Que cette violence prêtée aux jeunes relève de la diffamation n’a pas à être discuté ou démontré. Simplement, de nombreux non-dits à leur propos contribuent à l’intensification de la violence à laquelle ils sont soumis de toutes parts et pas seulement de celle de l’extrême-droite. Elle débute dès la traversée des frontières, provoquant chez ceux qui survivent ou ne disparaissent pas, des blessures physiques et psychiques impossibles à oublier, et dont les pays européens sont responsables. En ce qui concerne précisément les enfants et adolescents venus du Maroc, âgés de 8 ans pour les plus jeunes, ils sont en butte, dès leur arrivée en France, à une vulnérabilité alarmante qui les expose à de continuelles violences. C’est qu’ils sont, en effet, laissés à l’abandon et privés d’un accès à l’hébergement, à la santé et à l’éducation. Ainsi, subissent-ils des violences de la part de prédateurs les utilisant dans des trafics de toute nature ou de la part d’employeurs les exploitant au travail. Certains en viennent à se réfugier dans la consommation de drogues, parfois jusqu’à l’overdose. La violence les rattrape dans les commissariats, dans les tribunaux, en prison, dans les centres de rétention, dans les centres éducatifs fermés ou dans les transports publics.

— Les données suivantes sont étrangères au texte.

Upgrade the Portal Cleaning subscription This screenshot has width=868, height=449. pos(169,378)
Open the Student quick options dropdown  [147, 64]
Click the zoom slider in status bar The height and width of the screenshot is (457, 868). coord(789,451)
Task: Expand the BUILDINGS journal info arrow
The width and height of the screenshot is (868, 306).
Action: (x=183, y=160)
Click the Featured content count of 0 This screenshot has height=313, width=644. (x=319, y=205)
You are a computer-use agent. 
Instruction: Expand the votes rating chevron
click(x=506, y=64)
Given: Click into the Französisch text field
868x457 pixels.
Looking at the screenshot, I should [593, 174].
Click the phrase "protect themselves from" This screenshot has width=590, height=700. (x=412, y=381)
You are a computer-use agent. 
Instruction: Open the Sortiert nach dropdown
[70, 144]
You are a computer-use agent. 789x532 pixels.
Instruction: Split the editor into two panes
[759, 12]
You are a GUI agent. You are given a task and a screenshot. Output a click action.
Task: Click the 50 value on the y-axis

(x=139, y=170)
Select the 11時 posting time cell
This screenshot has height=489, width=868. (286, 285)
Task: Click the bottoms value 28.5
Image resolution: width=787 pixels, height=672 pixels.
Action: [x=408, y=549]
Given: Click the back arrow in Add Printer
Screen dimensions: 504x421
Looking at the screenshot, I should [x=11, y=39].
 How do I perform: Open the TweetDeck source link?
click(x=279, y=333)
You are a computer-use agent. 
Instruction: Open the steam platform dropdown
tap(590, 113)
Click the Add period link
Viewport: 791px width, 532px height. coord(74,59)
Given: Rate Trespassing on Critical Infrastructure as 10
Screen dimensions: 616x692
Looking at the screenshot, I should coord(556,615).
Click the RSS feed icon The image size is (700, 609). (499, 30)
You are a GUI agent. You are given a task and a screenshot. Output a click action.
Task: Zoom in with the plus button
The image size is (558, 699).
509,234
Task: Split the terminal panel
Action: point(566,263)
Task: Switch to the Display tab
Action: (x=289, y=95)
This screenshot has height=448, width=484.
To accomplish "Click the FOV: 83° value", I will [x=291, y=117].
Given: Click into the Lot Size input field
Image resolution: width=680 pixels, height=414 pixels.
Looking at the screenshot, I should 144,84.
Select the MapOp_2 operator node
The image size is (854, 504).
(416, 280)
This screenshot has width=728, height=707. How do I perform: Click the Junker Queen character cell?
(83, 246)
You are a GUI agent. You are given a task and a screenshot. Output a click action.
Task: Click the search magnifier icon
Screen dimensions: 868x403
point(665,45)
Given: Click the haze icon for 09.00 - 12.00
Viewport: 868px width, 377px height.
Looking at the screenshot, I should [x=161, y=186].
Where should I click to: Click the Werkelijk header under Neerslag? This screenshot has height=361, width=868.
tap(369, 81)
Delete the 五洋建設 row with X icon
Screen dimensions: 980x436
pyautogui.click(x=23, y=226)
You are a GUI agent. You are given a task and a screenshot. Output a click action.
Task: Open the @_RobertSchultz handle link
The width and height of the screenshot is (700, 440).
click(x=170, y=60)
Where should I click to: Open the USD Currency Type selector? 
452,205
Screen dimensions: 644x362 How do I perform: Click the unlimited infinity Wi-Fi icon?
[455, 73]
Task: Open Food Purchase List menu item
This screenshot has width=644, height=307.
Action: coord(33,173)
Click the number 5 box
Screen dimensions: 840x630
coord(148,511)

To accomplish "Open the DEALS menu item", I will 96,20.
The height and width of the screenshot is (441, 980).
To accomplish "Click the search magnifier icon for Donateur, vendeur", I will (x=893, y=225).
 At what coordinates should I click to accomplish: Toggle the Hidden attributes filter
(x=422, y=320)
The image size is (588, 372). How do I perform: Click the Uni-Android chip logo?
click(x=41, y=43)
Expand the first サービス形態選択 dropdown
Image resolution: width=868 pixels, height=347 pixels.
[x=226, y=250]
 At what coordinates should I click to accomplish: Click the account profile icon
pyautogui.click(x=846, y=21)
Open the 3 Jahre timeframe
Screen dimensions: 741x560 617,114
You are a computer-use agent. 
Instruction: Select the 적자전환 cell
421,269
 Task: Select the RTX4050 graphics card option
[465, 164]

Cette violence est donc systémique au sens où ces jeunes Marocains sont construits comme des jeunes étrangers à part, rétifs à toute forme de protection et d’encadrement éducatif, et comme des délinquants par atavisme. Cette violence est systémique au sens aussi où elle s’inscrit dans une politique plus large qui les a ciblés et qui repose sur la répression et l’expulsion. Il suffit d’invoquer les déclarations régulières du ministre de l’Intérieur actuel1 et la coopération policière franco-marocaine2 autorisant la présence de la police marocaine dans le quartier de la Goutte d’Or.
Dans ces conditions, toute condamnation des propos haineux et racistes tenus par le candidat d’extrême-droite contre les mineurs isolés étrangers ne peut s’effectuer qu’en les connectant à l’ensemble des discours et des pratiques émanant de l’État et de certaines couches de la société et qui nient à ces jeunes leur statut d’enfant ou d’adolescent ainsi que leur extrême vulnérabilité. Et c’est bien à leurs côtés que SOS Migrants Mineurs se bat pour qu’ils recouvrent, avec leurs droits à être protégés et guidés dans ces années fondatrices d’une vie, toute leur dignité qui les anime depuis leur départ du Maroc dans l’espoir d’une vie meilleure.
Ce billet inaugure le blog de SOS Migrants Mineurs, qui par des publications de nature diverse, entend rendre visible la situation plus particulière des enfants et adolescents marocains qui sont livrés à eux-mêmes en France, ainsi que cette lutte menée sur tous les fronts.